Top of Dataset records

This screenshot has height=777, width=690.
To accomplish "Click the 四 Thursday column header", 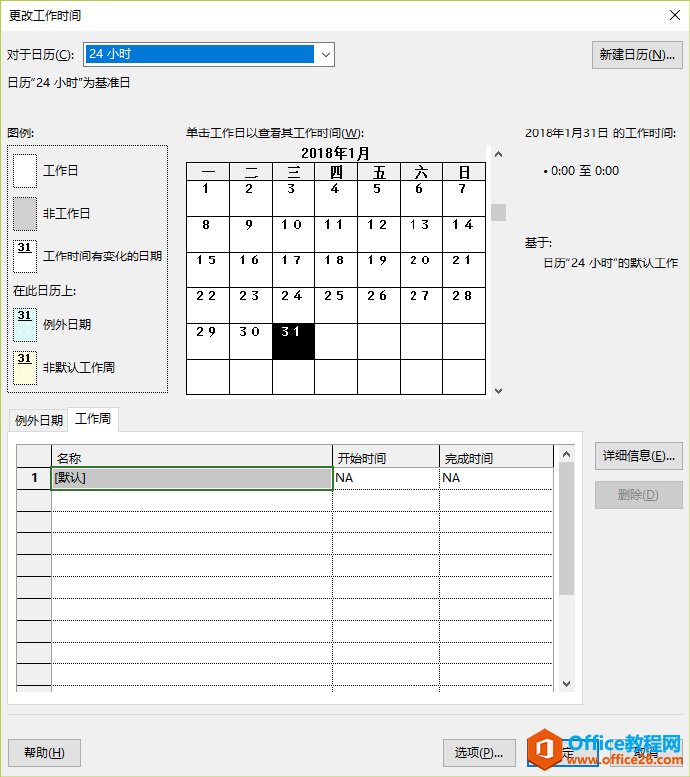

Bottom of Dataset records
Top of Dataset records

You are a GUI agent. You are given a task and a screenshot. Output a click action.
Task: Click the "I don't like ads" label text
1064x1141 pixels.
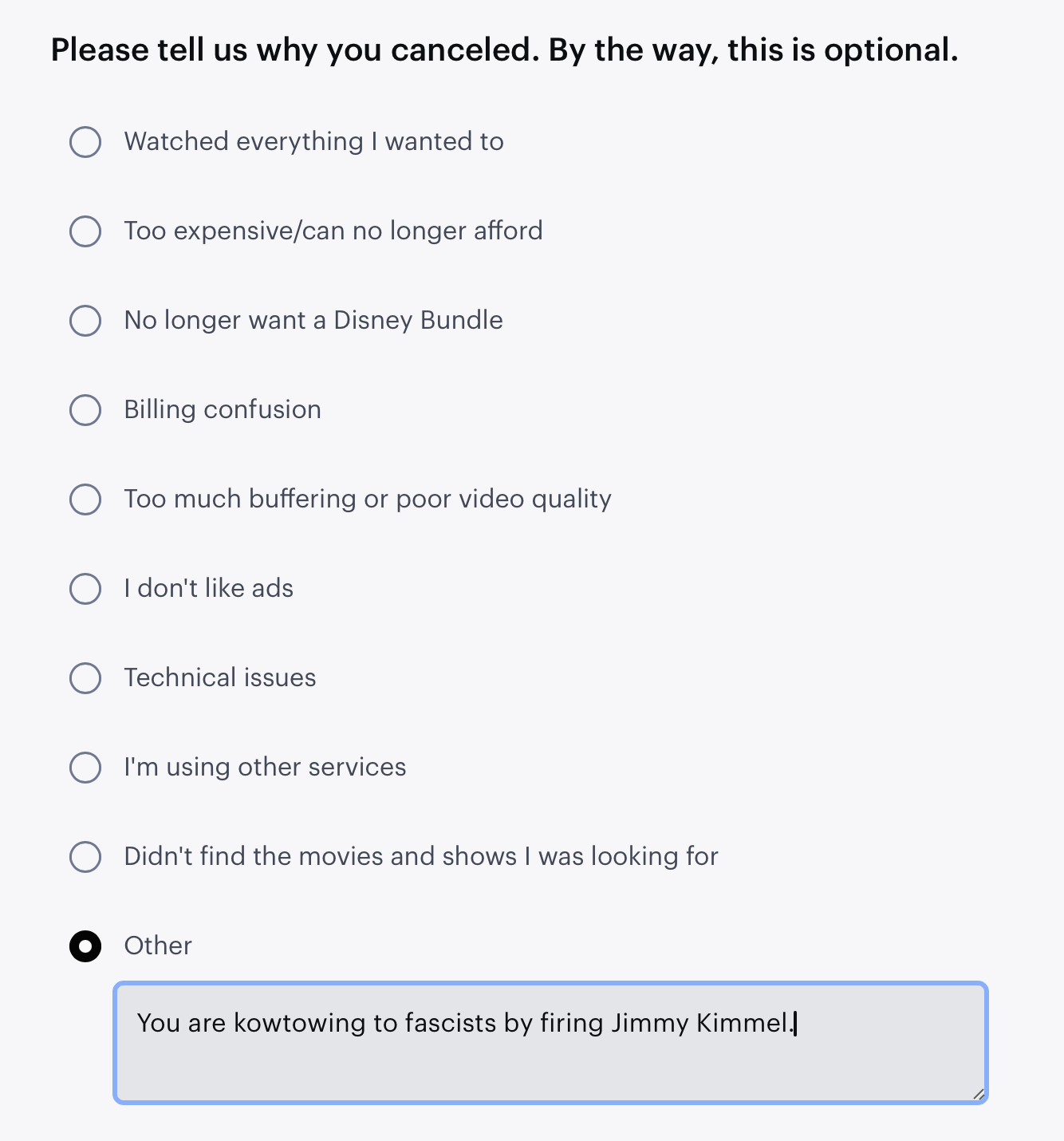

Bottom of Dataset records
Top of Dataset records

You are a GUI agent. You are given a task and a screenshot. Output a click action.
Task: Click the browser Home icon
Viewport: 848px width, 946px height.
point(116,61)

Bottom of Dataset records

What you have to do
Copy word for word the lines above, starting at the line containing "This screenshot has height=777, width=690." and ending at the line containing "the 四 Thursday", inclusive, with no pictures.

Answer to this exercise
This screenshot has height=777, width=690.
To accomplish "Click the 四 Thursday column header", 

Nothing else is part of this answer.